Customer Segmentation using Hierarchical Clustering

What is Customer Segmentation?

Customer Segmentation helps businesses to develop customer-focused marketing strategies and tactics. Every customer has a different taste; therefore, one single approach is not applicable to all customers. Knowing customer behavior can help develop customer-targeted strategies and ultimately maximize sales. With the current advancements in Machine Learning and Artificial Intelligence, customer segmentation is not a challenging task anymore.

Customer Segmentation is splitting the organization's customer base into smaller groups that reflect some similarities in their behavior. The goal of segmenting customers is to make segment-wise decisions and maximize the value of each customer to the business.

What is Clustering?

Clustering is an unsupervised machine learning task that deals with dividing the data points into a number of groups based on feature similarities and finally allocating them into clusters. Ideally, the clusters should be distinct and non-overlapping. 

Clustering is prevalent in many fields, and hence, there exist several clustering algorithms, but for this session, we will keep ourselves limited to Hierarchical Clustering.  

Let's understand Customer Segmentation with an example

Suppose Walmart has collected the customer data based on their past transactions like the gender of the customer, age, annual income, spending score, shopped item category, etc. With the availability of all these parameters, Walmart's marketing team has sufficient information to explain customers' spending habits. 
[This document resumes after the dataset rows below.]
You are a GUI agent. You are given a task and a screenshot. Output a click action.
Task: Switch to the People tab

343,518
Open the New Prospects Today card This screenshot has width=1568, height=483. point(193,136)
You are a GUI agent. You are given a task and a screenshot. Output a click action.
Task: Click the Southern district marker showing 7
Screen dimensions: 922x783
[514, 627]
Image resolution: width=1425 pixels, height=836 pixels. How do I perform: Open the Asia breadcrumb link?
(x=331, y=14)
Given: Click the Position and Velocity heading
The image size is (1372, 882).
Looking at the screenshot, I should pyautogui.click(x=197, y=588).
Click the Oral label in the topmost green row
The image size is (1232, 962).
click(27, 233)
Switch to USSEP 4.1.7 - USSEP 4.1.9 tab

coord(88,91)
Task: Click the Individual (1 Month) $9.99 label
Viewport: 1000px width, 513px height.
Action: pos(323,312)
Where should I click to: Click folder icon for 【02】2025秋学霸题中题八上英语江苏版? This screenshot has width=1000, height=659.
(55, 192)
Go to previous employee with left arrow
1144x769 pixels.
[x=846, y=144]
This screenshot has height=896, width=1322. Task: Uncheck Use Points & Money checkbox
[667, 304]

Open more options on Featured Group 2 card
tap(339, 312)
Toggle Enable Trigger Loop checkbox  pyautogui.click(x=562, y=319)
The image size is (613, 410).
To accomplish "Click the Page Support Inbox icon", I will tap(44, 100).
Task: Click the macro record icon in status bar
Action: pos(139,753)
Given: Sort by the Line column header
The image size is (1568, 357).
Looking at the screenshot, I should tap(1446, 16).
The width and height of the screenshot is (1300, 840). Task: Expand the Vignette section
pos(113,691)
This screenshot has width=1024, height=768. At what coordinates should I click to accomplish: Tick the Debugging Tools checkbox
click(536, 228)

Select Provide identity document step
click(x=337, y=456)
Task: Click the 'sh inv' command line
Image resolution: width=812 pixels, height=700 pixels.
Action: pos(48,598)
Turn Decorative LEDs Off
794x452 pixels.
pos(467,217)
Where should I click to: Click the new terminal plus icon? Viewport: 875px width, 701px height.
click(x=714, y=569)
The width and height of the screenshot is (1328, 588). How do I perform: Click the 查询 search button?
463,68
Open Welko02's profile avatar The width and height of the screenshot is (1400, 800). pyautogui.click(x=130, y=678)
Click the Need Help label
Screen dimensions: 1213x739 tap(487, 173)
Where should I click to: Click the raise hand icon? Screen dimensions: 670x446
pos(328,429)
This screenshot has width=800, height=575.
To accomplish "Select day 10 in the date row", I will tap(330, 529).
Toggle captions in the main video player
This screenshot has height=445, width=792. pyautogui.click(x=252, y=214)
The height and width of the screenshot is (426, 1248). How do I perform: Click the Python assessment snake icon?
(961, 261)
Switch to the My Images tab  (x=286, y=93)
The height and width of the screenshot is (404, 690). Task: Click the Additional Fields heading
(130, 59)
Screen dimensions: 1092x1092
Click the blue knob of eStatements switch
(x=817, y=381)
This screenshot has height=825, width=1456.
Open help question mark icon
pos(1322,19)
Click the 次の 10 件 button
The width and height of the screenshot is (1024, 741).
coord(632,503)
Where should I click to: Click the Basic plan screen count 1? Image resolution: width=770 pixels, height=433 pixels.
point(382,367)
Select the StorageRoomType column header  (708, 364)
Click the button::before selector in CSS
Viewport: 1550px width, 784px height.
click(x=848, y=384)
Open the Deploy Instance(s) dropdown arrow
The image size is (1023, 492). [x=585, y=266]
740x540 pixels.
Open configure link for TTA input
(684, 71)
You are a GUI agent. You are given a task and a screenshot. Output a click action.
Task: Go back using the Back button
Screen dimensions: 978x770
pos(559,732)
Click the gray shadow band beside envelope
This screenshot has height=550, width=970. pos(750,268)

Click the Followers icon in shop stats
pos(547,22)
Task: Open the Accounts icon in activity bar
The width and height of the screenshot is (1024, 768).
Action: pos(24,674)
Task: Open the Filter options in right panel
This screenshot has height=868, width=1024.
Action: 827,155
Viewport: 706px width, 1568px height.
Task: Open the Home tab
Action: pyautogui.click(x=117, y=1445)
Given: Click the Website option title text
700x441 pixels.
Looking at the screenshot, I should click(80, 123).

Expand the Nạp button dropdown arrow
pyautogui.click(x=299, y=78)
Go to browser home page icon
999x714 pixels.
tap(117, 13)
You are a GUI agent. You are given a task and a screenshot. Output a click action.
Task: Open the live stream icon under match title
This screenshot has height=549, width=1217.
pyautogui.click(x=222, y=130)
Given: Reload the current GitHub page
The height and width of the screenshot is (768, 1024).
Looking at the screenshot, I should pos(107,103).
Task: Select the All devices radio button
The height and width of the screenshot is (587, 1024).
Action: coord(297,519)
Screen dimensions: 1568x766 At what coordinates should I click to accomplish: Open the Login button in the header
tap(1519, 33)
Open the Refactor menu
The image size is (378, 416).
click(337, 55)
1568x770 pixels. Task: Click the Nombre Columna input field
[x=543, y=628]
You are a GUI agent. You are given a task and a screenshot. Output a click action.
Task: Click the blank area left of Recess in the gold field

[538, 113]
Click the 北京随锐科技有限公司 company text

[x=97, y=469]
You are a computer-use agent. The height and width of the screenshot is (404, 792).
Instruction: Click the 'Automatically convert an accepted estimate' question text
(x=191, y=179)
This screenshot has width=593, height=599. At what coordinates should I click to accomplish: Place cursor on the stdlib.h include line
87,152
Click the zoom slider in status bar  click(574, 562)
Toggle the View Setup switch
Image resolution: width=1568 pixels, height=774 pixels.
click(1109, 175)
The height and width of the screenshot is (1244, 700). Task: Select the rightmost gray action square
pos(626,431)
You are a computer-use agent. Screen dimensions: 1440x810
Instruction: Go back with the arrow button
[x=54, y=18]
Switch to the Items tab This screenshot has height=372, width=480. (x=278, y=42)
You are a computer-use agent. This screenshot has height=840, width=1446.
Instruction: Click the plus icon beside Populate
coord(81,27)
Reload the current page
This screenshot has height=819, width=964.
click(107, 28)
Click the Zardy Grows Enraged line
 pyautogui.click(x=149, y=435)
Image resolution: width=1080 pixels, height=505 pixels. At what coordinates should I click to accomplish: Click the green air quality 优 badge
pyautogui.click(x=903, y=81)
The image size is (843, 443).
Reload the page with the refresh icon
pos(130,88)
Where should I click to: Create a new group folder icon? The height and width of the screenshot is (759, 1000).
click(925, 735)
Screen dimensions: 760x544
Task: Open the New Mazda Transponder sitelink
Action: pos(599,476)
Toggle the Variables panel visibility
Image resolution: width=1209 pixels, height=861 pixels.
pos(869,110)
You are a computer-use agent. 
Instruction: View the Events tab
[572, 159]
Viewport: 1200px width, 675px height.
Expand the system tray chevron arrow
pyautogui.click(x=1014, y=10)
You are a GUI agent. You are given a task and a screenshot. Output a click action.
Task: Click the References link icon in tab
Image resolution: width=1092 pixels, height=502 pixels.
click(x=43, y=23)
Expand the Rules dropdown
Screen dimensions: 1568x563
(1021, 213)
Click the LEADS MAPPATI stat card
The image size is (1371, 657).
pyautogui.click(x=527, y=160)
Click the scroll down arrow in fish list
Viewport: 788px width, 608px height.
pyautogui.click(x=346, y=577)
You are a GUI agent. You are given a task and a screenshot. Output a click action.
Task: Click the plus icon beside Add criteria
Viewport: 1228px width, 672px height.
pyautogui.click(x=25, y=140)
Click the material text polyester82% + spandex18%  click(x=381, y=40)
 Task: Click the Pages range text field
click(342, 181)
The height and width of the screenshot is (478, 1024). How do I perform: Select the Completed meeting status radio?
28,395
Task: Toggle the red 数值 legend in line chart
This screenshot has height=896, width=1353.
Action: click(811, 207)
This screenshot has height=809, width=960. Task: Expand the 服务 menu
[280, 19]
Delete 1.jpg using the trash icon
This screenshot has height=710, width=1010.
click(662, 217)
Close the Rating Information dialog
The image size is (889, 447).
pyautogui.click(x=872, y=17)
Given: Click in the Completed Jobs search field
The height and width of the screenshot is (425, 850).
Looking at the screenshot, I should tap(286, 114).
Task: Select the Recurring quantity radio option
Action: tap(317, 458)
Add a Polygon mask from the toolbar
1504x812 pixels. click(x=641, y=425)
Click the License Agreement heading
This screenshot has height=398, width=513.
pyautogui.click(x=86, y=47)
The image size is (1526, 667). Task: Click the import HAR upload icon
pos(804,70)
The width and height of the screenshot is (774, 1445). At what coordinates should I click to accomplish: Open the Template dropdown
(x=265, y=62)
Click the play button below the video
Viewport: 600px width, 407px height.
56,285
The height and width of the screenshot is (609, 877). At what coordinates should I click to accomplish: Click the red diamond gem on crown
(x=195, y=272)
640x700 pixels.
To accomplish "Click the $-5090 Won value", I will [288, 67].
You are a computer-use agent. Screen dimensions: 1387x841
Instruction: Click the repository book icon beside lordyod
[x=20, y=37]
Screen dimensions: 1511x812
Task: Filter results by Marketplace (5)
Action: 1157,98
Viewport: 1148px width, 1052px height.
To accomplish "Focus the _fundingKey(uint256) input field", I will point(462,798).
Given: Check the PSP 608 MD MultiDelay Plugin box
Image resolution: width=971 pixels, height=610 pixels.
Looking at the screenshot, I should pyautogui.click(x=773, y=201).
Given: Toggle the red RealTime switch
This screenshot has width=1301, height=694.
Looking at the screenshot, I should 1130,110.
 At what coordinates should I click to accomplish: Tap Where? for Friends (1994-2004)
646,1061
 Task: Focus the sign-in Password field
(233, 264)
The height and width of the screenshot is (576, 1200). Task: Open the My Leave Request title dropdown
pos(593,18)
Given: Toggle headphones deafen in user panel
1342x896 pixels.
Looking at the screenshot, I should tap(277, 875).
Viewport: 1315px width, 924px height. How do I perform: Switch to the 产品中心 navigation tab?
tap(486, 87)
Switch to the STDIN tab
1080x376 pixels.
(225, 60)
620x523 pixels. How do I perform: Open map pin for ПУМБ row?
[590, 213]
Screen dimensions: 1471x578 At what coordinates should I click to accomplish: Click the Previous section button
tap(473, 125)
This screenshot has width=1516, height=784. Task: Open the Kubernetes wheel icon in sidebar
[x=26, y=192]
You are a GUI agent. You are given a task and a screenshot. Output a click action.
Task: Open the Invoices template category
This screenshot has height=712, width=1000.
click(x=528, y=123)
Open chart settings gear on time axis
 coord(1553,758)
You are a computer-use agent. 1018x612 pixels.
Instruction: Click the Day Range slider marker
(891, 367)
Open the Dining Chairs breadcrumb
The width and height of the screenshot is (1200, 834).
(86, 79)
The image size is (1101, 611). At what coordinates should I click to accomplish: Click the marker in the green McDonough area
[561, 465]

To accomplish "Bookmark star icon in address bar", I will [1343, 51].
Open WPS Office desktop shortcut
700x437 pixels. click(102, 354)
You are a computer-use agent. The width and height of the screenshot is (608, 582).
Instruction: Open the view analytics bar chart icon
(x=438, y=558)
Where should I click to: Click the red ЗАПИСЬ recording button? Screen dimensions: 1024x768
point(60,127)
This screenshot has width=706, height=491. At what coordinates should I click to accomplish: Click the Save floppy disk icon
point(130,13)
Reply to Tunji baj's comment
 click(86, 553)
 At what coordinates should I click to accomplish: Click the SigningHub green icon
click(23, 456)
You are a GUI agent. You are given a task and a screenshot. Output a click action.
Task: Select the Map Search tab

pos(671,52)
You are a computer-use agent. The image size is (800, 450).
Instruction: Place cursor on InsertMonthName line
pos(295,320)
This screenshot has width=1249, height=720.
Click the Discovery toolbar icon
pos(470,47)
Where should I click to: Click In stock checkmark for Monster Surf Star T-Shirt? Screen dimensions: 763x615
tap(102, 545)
Now imagine, Walmart is launching a campaign targeting customers interested in luxurious items. In order to attract them to the store, they have special offers, but extending the offer to all the customers will not make sense since not all customers are interested in luxurious items. We can segregate similar users who can buy luxury items using customer data to address this problem. The problem can be solved using clustering algorithms, where we can cluster the customers into different segments and select the cluster of potential customers for the campaign.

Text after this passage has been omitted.